Among the expenses listed are $30 million dollars to protect Japan’s yearly whale hunt from environmental activists, $380,000 to promote Tokyo Sky Tree, the world’s tallest free-standing broadcast tower, free training for fighter pilots and a subsidy for a contact-lens factory located nowhere near the site of the disaster-hit coast.
"Taxpayers accepted tax hikes because they thought the money would go to disaster victims and the disaster victims were grateful," said Kuniko Tanioka, who is a member of a group that studied the expenses in the Upper House of the Diet, Japan’s parliament.
"But the funds have been used for projects they never imagined. It is a direct blow to the willpower of those who are trying to rebuild their lives.”
At first the report was largely ignored by the Japanese media, as clientelism – the allocation of budget money to those with close ties, often in exchange for political support, is not unusual in the country’s politics.
But anger rose, sparked by those most in need of help who feel like they’ve been ignored.
“Exploiting the construction effort is treacherous to the first degree,” proclaimed a Tokyo Shimbun editorial.
Cities on the coastline remain disaster sites, with administrators and former inhabitants unsure they will ever be rebuilt. More than 200,000 are still living in temporary housing.
Victims were allocated around $40,000 per household to rebuild their homes. The money is not nearly sufficient to rebuild the houses, particularly as many victims also lost their jobs.

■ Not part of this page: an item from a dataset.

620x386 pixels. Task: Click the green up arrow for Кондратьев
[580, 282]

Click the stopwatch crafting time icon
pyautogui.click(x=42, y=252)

240 ports – often economic hubs for smaller Japanese towns – remain closed.
Across the disaster zone itself 60 percent of applications from businesses seeking help to re-open have been rejected by authorities due to insufficient funds and red tape. Businesses have to re-open first before they are given financial aid, and have to be judged as “essential” by a local administrative panel.
Stunningly, not only has the money been misallocated, but half of the relief fund has not been given to anyone at all, due to a nominal lack of suitable applicants and procedural delays. On the one hand, the recovery is being blighted by the slowness of Tokyo’s bureaucrats to make centralized decisions to relieve troubled regions. On the other, local authorities have little experience in managing such large-scale construction projects.
Prime Minister Yoshihiko Noda, whose DPJ party came to power in 2009 on promises of confronting long-standing corruption, was forced to defend the government in the Diet.
"We must listen sincerely to the voices calling for the utmost priority to be accorded to disaster area reconstruction,” said Noda, who was finance minister at the time of the disaster. He also promised to “narrow down” apparent unrelated spending, though he did not specify to what extent or on what criteria.
“The government has lost all public trust,” said Masako Mori, from the opposition Liberal Party.
"That's a fundamental characteristic of bureaucrats. It is the Diet that should check how money is used, but the Diet hasn't put any effort into it," Takayoshi Igarashi, a professor at Hosei University, told Japan Times.
Yoshimitsu Shiozaki, an academic specializing in urban planning at Kobe University, who has conducted his own survey of the spending, believes that little will be done to reverse the spending priorities.
"Legally speaking, there are no problems with these projects," Shiozaki told the Japan Times, noting that before signing off on huge subsidies, bureaucrats only had to prove that a company was in some way connected to the disaster area, even if it is through a single supplier.
He also pointed out that previous relief efforts in the country, such as the Kobe earthquake recovery in 1995, have also been marred by similar scandals.
"But this time the funds are being used in a more deceptive way," said Shiozaki.
In total Japan plans to spend $295 billion on disaster recovery over the next decade.